▶ **EXERCISE AIM**: Output exactly the lines spanning from the line containing "This screenshot has width=508, height=303." to the last line of the entries, inclusive.

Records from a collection
####################

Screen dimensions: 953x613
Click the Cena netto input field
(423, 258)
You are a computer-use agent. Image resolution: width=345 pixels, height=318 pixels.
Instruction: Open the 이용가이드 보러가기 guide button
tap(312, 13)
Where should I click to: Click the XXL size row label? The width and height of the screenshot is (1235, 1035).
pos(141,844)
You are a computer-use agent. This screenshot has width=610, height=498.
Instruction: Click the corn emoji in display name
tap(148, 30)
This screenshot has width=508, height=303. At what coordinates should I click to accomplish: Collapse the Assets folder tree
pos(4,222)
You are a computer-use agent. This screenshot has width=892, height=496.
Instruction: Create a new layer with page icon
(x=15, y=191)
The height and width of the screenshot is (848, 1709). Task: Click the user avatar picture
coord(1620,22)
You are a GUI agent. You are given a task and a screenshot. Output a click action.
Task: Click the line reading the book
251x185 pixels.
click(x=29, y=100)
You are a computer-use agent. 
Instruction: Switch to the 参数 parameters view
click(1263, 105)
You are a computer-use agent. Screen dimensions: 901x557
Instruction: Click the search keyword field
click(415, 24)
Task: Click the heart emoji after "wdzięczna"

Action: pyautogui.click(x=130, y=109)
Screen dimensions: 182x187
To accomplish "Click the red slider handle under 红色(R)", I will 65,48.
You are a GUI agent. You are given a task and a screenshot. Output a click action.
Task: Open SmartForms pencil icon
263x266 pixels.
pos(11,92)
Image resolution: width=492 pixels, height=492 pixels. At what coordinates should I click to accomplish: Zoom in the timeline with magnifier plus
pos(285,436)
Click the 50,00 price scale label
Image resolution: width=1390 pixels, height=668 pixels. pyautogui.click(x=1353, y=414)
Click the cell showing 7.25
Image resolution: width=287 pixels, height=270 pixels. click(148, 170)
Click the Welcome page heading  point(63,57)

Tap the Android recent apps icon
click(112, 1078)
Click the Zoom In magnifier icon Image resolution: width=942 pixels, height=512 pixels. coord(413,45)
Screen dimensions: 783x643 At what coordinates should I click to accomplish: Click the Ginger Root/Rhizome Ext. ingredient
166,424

####################

▶ **EXERCISE ANSWER**:
This screenshot has width=508, height=303. At what coordinates should I click to accomplish: Collapse the Assets folder tree
pos(4,222)
You are a computer-use agent. This screenshot has width=892, height=496.
Instruction: Create a new layer with page icon
(x=15, y=191)
The height and width of the screenshot is (848, 1709). Task: Click the user avatar picture
coord(1620,22)
You are a GUI agent. You are given a task and a screenshot. Output a click action.
Task: Click the line reading the book
251x185 pixels.
click(x=29, y=100)
You are a computer-use agent. 
Instruction: Switch to the 参数 parameters view
click(1263, 105)
You are a computer-use agent. Screen dimensions: 901x557
Instruction: Click the search keyword field
click(415, 24)
Task: Click the heart emoji after "wdzięczna"

Action: pyautogui.click(x=130, y=109)
Screen dimensions: 182x187
To accomplish "Click the red slider handle under 红色(R)", I will 65,48.
You are a GUI agent. You are given a task and a screenshot. Output a click action.
Task: Open SmartForms pencil icon
263x266 pixels.
pos(11,92)
Image resolution: width=492 pixels, height=492 pixels. At what coordinates should I click to accomplish: Zoom in the timeline with magnifier plus
pos(285,436)
Click the 50,00 price scale label
Image resolution: width=1390 pixels, height=668 pixels. pyautogui.click(x=1353, y=414)
Click the cell showing 7.25
Image resolution: width=287 pixels, height=270 pixels. click(148, 170)
Click the Welcome page heading  point(63,57)

Tap the Android recent apps icon
click(112, 1078)
Click the Zoom In magnifier icon Image resolution: width=942 pixels, height=512 pixels. coord(413,45)
Screen dimensions: 783x643 At what coordinates should I click to accomplish: Click the Ginger Root/Rhizome Ext. ingredient
166,424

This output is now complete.